## Work to be completed
The answer must be the complete listing, reproduced exactly.

===== Data provided =====

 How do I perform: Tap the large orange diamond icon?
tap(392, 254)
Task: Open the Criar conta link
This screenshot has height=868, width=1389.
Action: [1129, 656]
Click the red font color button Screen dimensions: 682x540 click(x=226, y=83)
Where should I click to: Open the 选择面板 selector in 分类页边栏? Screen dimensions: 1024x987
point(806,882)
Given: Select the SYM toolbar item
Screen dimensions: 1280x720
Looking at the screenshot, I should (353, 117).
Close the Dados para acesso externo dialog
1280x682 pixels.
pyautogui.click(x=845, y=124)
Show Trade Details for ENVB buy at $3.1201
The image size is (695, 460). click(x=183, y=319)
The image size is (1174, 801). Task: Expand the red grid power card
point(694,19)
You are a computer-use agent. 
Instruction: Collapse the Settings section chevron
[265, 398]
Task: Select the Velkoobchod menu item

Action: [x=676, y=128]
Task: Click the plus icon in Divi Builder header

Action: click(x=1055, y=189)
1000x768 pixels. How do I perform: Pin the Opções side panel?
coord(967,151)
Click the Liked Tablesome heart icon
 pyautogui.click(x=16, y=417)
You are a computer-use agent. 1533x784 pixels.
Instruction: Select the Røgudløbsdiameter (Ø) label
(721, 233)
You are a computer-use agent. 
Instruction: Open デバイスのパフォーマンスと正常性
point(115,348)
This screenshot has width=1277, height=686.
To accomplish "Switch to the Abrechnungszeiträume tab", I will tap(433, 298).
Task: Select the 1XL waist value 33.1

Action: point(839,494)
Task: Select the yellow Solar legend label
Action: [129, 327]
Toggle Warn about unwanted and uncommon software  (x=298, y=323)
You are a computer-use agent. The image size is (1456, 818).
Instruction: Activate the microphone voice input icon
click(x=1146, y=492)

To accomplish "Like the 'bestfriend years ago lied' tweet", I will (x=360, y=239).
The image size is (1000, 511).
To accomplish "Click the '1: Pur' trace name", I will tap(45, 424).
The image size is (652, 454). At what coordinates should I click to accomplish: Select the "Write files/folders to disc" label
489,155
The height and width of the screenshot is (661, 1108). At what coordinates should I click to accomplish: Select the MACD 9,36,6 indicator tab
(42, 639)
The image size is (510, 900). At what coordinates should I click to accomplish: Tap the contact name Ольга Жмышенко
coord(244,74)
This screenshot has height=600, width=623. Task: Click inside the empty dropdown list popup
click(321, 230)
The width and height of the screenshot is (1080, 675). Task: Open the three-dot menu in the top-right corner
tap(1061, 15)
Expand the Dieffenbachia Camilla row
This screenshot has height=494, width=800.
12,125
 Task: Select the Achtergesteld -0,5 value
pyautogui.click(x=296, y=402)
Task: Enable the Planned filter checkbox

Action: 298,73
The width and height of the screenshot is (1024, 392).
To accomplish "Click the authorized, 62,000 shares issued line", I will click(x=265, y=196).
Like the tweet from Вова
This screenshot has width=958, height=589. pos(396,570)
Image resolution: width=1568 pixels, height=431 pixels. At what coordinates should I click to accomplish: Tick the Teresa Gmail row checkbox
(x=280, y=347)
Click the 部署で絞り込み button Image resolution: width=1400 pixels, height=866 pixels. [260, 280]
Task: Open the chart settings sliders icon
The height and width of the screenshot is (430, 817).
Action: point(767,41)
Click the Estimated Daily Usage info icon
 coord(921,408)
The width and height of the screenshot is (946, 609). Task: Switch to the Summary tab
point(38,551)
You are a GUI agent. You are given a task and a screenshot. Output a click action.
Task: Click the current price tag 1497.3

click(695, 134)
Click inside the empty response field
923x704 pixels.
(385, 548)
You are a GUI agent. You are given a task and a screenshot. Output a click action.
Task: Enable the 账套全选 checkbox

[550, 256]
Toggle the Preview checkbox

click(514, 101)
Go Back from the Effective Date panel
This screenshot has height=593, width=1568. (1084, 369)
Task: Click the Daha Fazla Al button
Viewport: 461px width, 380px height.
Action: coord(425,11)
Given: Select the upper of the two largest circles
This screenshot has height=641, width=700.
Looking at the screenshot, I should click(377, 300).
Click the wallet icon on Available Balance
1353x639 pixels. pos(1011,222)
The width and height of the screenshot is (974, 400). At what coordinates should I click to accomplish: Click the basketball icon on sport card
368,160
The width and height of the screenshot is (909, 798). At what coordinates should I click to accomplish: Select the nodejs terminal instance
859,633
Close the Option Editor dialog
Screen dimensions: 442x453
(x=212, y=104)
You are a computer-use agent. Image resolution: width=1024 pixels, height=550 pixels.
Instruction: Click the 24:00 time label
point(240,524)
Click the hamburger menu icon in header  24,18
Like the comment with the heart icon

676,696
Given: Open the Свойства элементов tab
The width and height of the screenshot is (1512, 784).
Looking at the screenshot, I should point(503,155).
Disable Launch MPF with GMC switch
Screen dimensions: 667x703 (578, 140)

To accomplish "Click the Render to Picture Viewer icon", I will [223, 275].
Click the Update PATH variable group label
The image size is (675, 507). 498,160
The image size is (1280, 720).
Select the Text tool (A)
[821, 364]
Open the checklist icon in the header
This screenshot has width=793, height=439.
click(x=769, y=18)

=====

## Answer to the problem
 How do I perform: Tap the large orange diamond icon?
tap(392, 254)
Task: Open the Criar conta link
This screenshot has height=868, width=1389.
Action: [1129, 656]
Click the red font color button Screen dimensions: 682x540 click(x=226, y=83)
Where should I click to: Open the 选择面板 selector in 分类页边栏? Screen dimensions: 1024x987
point(806,882)
Given: Select the SYM toolbar item
Screen dimensions: 1280x720
Looking at the screenshot, I should (353, 117).
Close the Dados para acesso externo dialog
1280x682 pixels.
pyautogui.click(x=845, y=124)
Show Trade Details for ENVB buy at $3.1201
The image size is (695, 460). click(x=183, y=319)
The image size is (1174, 801). Task: Expand the red grid power card
point(694,19)
You are a computer-use agent. 
Instruction: Collapse the Settings section chevron
[265, 398]
Task: Select the Velkoobchod menu item

Action: [x=676, y=128]
Task: Click the plus icon in Divi Builder header

Action: click(x=1055, y=189)
1000x768 pixels. How do I perform: Pin the Opções side panel?
coord(967,151)
Click the Liked Tablesome heart icon
 pyautogui.click(x=16, y=417)
You are a computer-use agent. 1533x784 pixels.
Instruction: Select the Røgudløbsdiameter (Ø) label
(721, 233)
You are a computer-use agent. 
Instruction: Open デバイスのパフォーマンスと正常性
point(115,348)
This screenshot has width=1277, height=686.
To accomplish "Switch to the Abrechnungszeiträume tab", I will tap(433, 298).
Task: Select the 1XL waist value 33.1

Action: point(839,494)
Task: Select the yellow Solar legend label
Action: [129, 327]
Toggle Warn about unwanted and uncommon software  (x=298, y=323)
You are a computer-use agent. The image size is (1456, 818).
Instruction: Activate the microphone voice input icon
click(x=1146, y=492)

To accomplish "Like the 'bestfriend years ago lied' tweet", I will (x=360, y=239).
The image size is (1000, 511).
To accomplish "Click the '1: Pur' trace name", I will tap(45, 424).
The image size is (652, 454). At what coordinates should I click to accomplish: Select the "Write files/folders to disc" label
489,155
The height and width of the screenshot is (661, 1108). At what coordinates should I click to accomplish: Select the MACD 9,36,6 indicator tab
(42, 639)
The image size is (510, 900). At what coordinates should I click to accomplish: Tap the contact name Ольга Жмышенко
coord(244,74)
This screenshot has height=600, width=623. Task: Click inside the empty dropdown list popup
click(321, 230)
The width and height of the screenshot is (1080, 675). Task: Open the three-dot menu in the top-right corner
tap(1061, 15)
Expand the Dieffenbachia Camilla row
This screenshot has height=494, width=800.
12,125
 Task: Select the Achtergesteld -0,5 value
pyautogui.click(x=296, y=402)
Task: Enable the Planned filter checkbox

Action: 298,73
The width and height of the screenshot is (1024, 392).
To accomplish "Click the authorized, 62,000 shares issued line", I will click(x=265, y=196).
Like the tweet from Вова
This screenshot has width=958, height=589. pos(396,570)
Image resolution: width=1568 pixels, height=431 pixels. At what coordinates should I click to accomplish: Tick the Teresa Gmail row checkbox
(x=280, y=347)
Click the 部署で絞り込み button Image resolution: width=1400 pixels, height=866 pixels. [260, 280]
Task: Open the chart settings sliders icon
The height and width of the screenshot is (430, 817).
Action: point(767,41)
Click the Estimated Daily Usage info icon
 coord(921,408)
The width and height of the screenshot is (946, 609). Task: Switch to the Summary tab
point(38,551)
You are a GUI agent. You are given a task and a screenshot. Output a click action.
Task: Click the current price tag 1497.3

click(695, 134)
Click inside the empty response field
923x704 pixels.
(385, 548)
You are a GUI agent. You are given a task and a screenshot. Output a click action.
Task: Enable the 账套全选 checkbox

[550, 256]
Toggle the Preview checkbox

click(514, 101)
Go Back from the Effective Date panel
This screenshot has height=593, width=1568. (1084, 369)
Task: Click the Daha Fazla Al button
Viewport: 461px width, 380px height.
Action: coord(425,11)
Given: Select the upper of the two largest circles
This screenshot has height=641, width=700.
Looking at the screenshot, I should click(377, 300).
Click the wallet icon on Available Balance
1353x639 pixels. pos(1011,222)
The width and height of the screenshot is (974, 400). At what coordinates should I click to accomplish: Click the basketball icon on sport card
368,160
The width and height of the screenshot is (909, 798). At what coordinates should I click to accomplish: Select the nodejs terminal instance
859,633
Close the Option Editor dialog
Screen dimensions: 442x453
(x=212, y=104)
You are a computer-use agent. Image resolution: width=1024 pixels, height=550 pixels.
Instruction: Click the 24:00 time label
point(240,524)
Click the hamburger menu icon in header  24,18
Like the comment with the heart icon

676,696
Given: Open the Свойства элементов tab
The width and height of the screenshot is (1512, 784).
Looking at the screenshot, I should point(503,155).
Disable Launch MPF with GMC switch
Screen dimensions: 667x703 (578, 140)

To accomplish "Click the Render to Picture Viewer icon", I will [223, 275].
Click the Update PATH variable group label
The image size is (675, 507). 498,160
The image size is (1280, 720).
Select the Text tool (A)
[821, 364]
Open the checklist icon in the header
This screenshot has width=793, height=439.
click(x=769, y=18)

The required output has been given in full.